Managing Sensitive Shared Mobility Data

Public agencies have a need to obtain data from shared mobility providers. Some of these data may be sensitive because they could reveal either personal details of users of the services or proprietary data, including trade secrets of the service providers. By implementing appropriate policies and procedures, agencies can appropriately protect sensitive data while using the appropriate data to meet their goals and objectives. Building on the information in the Shared Mobility Data: A Resource Guide, the purpose of the guide on Managing Sensitive Shared Mobility Data is to inform public agency managers and staff on issues relating to the protection of sensitive information that agencies may gather as part of their shared mobility programs.

Additional Resources:





Urgent Privacy Concerns with City’s Decision to Collect Traveler Mobility Location Information

Two letters from the Center for Democracy and Technology, one to the Washington DC Department of Transportation (DDOT) and the other to the Los Angeles Department of Transportation, raising privacy issues and concerns with data provided using the Mobility Data Specification (MDS).

Objective-Driven Data Sharing for Transit Agencies in Mobility Partnerships

Objective-Driven Data Sharing for Transit Agencies in Mobility Partnerships is a 25-page white paper intended to support the decision-making of transit agencies that are considering implementing a Mobility on Demand (MOD) or similar integration with private mobility service providers, with a focus on data exchange requirements.

Uber Movement

Uber Movement is an initiative undertaken by Uber to publish data sets to aid cities in planning and management. The website provides access to download historical travel times, speeds, and movement data, as well as interactive visualizations, tutorials, and case studies.

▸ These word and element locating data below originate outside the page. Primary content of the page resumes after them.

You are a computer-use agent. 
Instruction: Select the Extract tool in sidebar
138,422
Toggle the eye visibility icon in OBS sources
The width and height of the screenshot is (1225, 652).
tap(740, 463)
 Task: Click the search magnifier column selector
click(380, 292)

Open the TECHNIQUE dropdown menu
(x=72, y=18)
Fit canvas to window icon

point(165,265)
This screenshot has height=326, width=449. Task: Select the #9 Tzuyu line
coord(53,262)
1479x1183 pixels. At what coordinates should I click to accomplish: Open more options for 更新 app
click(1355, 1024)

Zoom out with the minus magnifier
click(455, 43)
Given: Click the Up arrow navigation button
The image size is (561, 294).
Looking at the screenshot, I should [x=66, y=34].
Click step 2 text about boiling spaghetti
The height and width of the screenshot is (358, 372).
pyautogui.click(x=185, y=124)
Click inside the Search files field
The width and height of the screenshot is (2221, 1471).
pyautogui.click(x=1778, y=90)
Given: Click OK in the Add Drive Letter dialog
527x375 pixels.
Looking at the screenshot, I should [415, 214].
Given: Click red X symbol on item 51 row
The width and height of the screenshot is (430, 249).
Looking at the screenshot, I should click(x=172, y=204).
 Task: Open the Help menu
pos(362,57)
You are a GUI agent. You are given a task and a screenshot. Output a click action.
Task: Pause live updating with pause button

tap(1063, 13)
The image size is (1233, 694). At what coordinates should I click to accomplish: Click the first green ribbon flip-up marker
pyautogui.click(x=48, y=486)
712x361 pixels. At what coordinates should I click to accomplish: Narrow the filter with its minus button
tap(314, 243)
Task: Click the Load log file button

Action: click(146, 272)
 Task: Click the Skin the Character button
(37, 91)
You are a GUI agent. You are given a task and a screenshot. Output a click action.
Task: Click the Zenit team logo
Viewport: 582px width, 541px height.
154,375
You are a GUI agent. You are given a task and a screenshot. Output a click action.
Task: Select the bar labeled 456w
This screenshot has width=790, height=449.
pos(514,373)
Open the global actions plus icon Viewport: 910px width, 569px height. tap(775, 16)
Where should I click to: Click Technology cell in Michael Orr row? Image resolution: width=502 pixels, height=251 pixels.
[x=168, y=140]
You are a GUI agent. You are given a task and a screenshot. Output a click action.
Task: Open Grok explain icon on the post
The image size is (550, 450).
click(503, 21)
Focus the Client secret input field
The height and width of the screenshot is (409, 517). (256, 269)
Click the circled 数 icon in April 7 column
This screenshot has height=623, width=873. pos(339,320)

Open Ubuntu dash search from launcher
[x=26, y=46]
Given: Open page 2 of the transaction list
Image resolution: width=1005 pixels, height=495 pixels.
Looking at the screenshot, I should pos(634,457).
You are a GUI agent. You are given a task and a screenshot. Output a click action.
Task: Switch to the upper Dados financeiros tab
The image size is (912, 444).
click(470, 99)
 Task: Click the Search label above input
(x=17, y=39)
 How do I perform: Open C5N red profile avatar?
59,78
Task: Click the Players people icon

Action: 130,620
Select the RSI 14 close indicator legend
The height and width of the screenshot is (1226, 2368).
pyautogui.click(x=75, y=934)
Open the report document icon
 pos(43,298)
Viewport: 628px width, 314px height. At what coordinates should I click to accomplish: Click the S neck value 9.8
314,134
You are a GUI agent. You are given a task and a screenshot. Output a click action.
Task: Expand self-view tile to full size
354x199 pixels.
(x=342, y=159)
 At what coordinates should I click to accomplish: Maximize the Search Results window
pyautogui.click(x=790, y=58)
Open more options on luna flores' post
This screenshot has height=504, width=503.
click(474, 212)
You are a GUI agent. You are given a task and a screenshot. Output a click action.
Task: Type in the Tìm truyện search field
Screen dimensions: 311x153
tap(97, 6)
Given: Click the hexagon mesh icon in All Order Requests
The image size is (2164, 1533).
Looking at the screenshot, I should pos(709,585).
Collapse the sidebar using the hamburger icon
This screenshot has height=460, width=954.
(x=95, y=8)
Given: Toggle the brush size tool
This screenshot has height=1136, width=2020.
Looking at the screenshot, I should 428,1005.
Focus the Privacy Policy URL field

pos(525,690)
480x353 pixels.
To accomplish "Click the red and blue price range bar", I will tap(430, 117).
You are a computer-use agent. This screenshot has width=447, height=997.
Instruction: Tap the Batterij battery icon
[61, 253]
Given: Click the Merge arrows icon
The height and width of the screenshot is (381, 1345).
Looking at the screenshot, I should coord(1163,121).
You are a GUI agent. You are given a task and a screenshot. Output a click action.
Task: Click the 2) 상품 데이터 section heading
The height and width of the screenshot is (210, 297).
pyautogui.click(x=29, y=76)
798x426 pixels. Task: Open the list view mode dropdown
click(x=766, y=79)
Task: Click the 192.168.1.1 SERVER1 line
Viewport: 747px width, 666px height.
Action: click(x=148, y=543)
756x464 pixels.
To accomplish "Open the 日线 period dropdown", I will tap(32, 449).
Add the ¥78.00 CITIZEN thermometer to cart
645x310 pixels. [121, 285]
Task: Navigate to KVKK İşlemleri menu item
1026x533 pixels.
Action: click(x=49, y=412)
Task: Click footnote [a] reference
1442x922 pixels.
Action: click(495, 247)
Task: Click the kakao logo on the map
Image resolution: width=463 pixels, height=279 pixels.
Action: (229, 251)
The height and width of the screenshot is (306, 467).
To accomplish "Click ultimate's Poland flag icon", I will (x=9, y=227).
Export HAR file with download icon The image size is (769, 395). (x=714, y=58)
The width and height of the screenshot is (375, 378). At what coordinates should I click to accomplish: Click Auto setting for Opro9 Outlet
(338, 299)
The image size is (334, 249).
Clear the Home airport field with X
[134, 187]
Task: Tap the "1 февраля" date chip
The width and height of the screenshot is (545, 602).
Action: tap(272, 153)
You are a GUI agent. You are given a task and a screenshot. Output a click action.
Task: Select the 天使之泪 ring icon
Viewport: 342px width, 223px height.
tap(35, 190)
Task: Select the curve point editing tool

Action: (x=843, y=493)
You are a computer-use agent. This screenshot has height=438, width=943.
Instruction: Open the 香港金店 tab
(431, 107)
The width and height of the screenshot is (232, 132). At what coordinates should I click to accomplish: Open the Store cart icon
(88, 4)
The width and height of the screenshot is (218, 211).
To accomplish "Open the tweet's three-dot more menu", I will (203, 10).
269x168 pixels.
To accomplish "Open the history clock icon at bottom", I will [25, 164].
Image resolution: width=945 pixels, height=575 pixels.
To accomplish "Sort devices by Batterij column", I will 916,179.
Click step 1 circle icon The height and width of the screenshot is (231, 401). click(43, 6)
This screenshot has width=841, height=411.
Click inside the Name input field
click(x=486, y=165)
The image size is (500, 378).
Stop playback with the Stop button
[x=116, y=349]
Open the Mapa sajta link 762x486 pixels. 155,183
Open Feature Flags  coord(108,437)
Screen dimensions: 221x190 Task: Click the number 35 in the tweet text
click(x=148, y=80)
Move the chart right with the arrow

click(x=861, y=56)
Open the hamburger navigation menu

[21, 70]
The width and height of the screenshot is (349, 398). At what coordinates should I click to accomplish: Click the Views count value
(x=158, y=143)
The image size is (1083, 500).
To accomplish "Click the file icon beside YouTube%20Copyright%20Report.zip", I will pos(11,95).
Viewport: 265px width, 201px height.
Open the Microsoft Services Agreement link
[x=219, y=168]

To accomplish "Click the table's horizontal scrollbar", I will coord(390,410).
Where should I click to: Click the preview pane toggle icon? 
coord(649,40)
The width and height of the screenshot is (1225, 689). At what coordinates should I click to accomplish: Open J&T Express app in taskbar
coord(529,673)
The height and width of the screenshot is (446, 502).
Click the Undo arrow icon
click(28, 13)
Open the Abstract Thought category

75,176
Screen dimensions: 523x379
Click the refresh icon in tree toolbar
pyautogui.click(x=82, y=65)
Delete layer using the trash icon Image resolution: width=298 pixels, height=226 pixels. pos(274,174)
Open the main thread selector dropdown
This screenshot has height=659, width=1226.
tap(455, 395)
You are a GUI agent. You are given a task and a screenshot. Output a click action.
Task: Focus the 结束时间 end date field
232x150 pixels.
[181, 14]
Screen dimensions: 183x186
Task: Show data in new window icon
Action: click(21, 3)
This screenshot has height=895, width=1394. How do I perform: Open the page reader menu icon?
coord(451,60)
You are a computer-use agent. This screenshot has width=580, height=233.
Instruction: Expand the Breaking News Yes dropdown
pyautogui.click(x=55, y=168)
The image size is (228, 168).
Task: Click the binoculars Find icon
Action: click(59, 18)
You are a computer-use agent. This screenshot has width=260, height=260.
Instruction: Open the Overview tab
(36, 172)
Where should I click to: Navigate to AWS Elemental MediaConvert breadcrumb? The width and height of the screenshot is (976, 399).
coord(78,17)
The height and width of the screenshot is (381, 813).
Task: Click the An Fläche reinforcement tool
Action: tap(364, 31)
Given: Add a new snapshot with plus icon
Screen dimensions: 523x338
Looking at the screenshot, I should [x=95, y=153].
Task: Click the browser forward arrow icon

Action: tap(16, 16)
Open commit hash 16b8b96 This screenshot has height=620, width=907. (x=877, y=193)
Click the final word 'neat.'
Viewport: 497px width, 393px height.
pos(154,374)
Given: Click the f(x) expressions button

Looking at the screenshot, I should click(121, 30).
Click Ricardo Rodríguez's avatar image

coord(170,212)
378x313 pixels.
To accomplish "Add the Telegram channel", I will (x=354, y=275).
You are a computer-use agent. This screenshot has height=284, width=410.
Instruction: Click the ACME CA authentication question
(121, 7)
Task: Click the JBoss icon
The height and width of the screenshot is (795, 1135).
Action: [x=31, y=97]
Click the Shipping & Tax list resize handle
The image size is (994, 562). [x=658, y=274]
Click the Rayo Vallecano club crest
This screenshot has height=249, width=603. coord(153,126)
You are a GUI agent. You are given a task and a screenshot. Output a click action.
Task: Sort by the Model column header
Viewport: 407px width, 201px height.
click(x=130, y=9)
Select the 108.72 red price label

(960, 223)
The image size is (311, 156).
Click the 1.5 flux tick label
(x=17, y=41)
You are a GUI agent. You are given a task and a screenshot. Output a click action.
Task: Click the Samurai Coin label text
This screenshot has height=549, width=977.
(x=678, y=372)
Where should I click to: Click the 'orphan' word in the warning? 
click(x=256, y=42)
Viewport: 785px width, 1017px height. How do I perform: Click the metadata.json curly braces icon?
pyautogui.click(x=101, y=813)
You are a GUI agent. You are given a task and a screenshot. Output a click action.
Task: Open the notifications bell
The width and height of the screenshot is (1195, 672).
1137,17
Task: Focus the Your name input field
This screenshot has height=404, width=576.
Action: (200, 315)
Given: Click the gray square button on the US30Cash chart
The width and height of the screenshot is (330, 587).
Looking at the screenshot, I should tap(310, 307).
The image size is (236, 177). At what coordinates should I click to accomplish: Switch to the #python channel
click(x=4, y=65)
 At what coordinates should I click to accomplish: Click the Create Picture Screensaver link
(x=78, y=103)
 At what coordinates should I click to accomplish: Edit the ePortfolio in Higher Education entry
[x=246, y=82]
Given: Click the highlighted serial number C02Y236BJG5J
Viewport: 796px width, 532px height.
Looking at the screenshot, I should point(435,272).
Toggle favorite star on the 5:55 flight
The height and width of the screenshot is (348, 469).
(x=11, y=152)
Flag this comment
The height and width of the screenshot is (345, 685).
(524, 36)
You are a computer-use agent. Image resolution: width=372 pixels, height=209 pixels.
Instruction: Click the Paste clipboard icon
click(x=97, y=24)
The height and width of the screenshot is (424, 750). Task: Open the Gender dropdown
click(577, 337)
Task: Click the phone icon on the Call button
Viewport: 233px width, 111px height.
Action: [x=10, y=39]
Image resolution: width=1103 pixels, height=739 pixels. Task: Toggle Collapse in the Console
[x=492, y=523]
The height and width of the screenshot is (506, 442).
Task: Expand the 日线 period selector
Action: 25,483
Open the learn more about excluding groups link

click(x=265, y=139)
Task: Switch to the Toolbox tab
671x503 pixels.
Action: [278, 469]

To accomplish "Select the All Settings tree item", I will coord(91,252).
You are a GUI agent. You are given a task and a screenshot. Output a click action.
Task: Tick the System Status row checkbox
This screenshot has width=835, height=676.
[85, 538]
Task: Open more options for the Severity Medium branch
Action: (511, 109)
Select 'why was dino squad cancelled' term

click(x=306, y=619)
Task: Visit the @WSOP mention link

Using Micro-Mobility Data to Drive Transportation Policy and Investments in Greater Boston

Using Micro-Mobility Data to Drive Transportation Policy and Investments in Greater Boston is a short article describing the dockless bike share program run by the Boston area Metropolitan Area Planning Council (MAPC) as well as the MAPC’s approach to data sharing with Lime, the bike share service provider.

Data Sharing Section of Minneapolis, Minnesota’s Licensing Agreement

This document lays out the data reporting requirements that must be followed by shared micromobility operators in Minneapolis’ 2021 pilot program. It lays out the requirements for operators to provide APIs for MDS and GBFS data feeds and for the operator to conduct two customer surveys using questions provided by the city.

Open Mobility Foundation (OMF)

OMF is an open-source software foundation that creates a governance structure around open-source mobility tools, beginning with a focus on the Mobility Data Specification (MDS). By creating an open source foundation, OMF is able to offer a safe, efficient environment for stakeholders including municipalities, companies, technical, privacy, and policy experts, and the public to shape urban mobility management tools that help public agencies accomplish their mobility policy goals.